**Source text:**
▬▬▬

# Tri-gram Frequency in Python

This notebook is intended to accompany the following article:
Sutton, S. W., Tolbert, H., and Harris, K. (in press). Data-driven collection development: Text mining college course catalogs. *Kansas Library Association College and University Libraries Section Proceedings*

A sample data file is included here (link TBA) to assist with pre-processing data in a way that will make it usable with the following code.

This code is offered pubicly under a [CC-BY](https://creativecommons.org/licenses/by/2.0/deed.en) license. You are free to share and adapt it, but please give us appropriate attribution, provide a link to the license, and indicate if changes were made . You may do so in any reasonable manner, but not in any way that suggests the licensor endorses you or your use.

To begin the process of finding which trigrams were most common for courses in the English department, I started by opening the .csv with all of our data. I then isolated the courses coded with “EG” for English and created a new spreadsheet with just those courses.


To begin, I installed the Natural Language Toolkit, a suite of programs and libraries in Python that help to process natural language as used by humans into code readable by computers. I then installed the Pandas library of tools for data analysis and the String module, a suite of tools that helps with working with letters and words.



In [None]:
# install Natural Language Tool Kit
!pip install nltk



In [None]:
import pandas as pd
import nltk
import string

Next, I took the .csv file with just the courses coded “EG” for English and created a dataframe in Python with that information. A data frame is a data structure that is effectively a spreadsheet, an arrangement of rows and columns. When I create the data frame in Colab, unlike in Excel, no visual representation of the dataframe is presented to me. It exists invisibly until we direct the computer to create a visualization.

In [None]:
# upload .csv into df
df = pd.read_csv('/content/EG 2013-2024.csv')

After creating the data frame, I imported a list of stopwords in English from the Natural Language Toolkit and set that list as the one we would use in eliminating unnecessary words from our data.

▬▬▬

**Tasks to carry out:**
A: In the trigram frequency notebook, which code marked the English department courses that were isolated from the .csv?
B: Extend the trigram frequency notebook past its final sentence.
You won't need the data for these tasks.

**Dataset section:**

▬▬▬

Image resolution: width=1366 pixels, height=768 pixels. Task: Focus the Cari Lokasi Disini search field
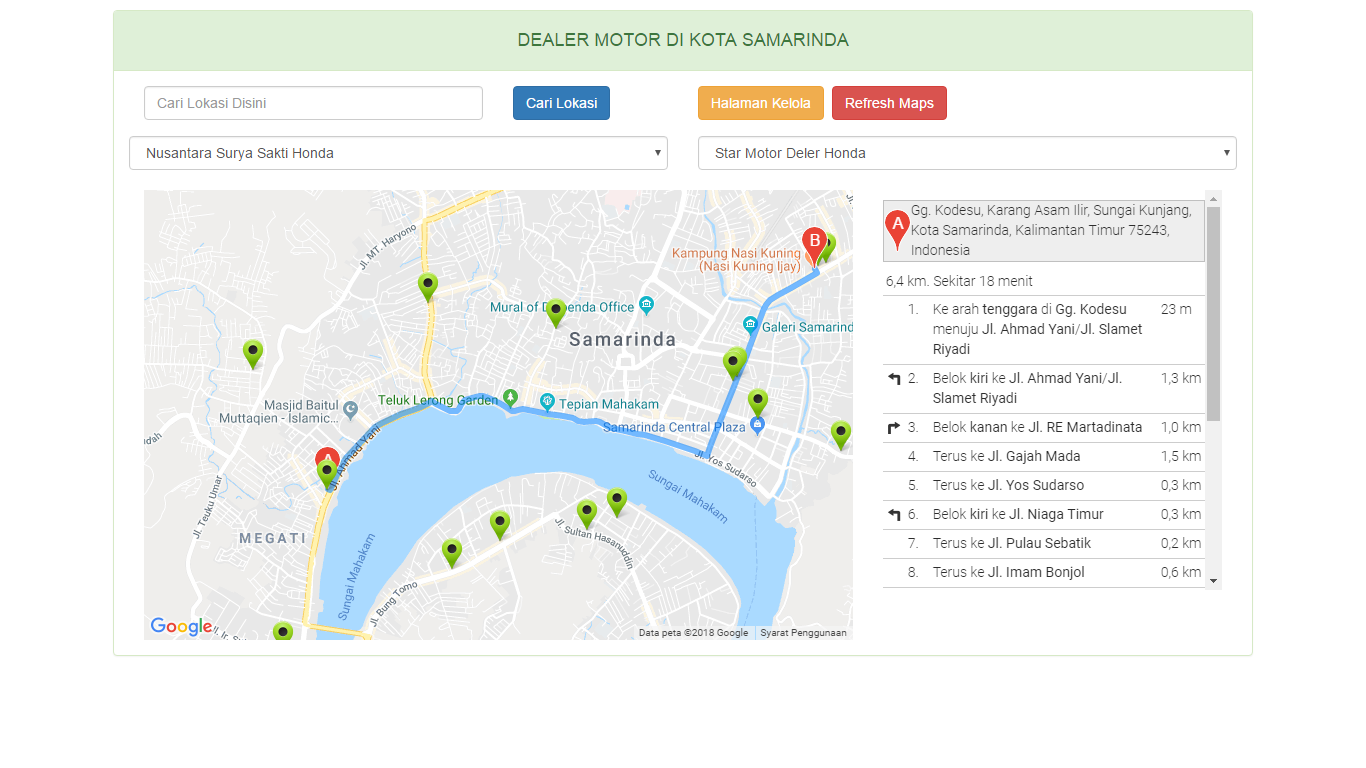(x=313, y=103)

▬▬▬

**Task-by-task results:**
A: They were coded "EG".

B:
In [None]:
# download list of stopwords

from nltk.corpus import stopwords

nltk.download('stopwords')



[nltk_data] Downloading package stopwords to /root/nltk_data...
[nltk_data]   Unzipping corpora/stopwords.zip.


True

In [None]:
stop_words = set(stopwords.words('english'))

Then I created a translation table. A translation table is a very simple data frame with two columns that maps changes from specific characters to other specific characters. In this case, I wanted all instances of English punctuation to be changed into blank spaces.

After this, with one line of code, I removed the punctuation with the translation table, removed the stop words in the stop words list and converted all characters to lowercase. The last step is important because computers read uppercase characters as completely different from lowercase characters. With everything in lowercase, the computer will not treat “the” as different from “The” or “THE” or “ThE”.



In [None]:
# Create a translation table for removing punctuation
translator = str.maketrans('', '', string.punctuation)

# Remove punctuation and then exclude stopwords, converting all to lowercase
df['Description_cleaned'] = df.Description.astype(str).apply(lambda x: x.translate(translator)).apply(lambda x: [word.lower() for word in x.split() if word.lower() not in stop_words])


Then I imported a tool called a Counter that tallies the amount of times a given value is present in a data structure. After applying that tool to our data, I had a tally of the number of times each trigram appeared in the text. I then created an ordered list of the most common trigrams and looked at it.

In [None]:
# prompt: most frequent trigrams in df.Description

from collections import Counter

trigram_count = Counter(nltk.trigrams(word for row in df.Description_cleaned for word in row))
most_frequent_trigrams = trigram_count.most_common(1000)

print(most_frequent_trigrams)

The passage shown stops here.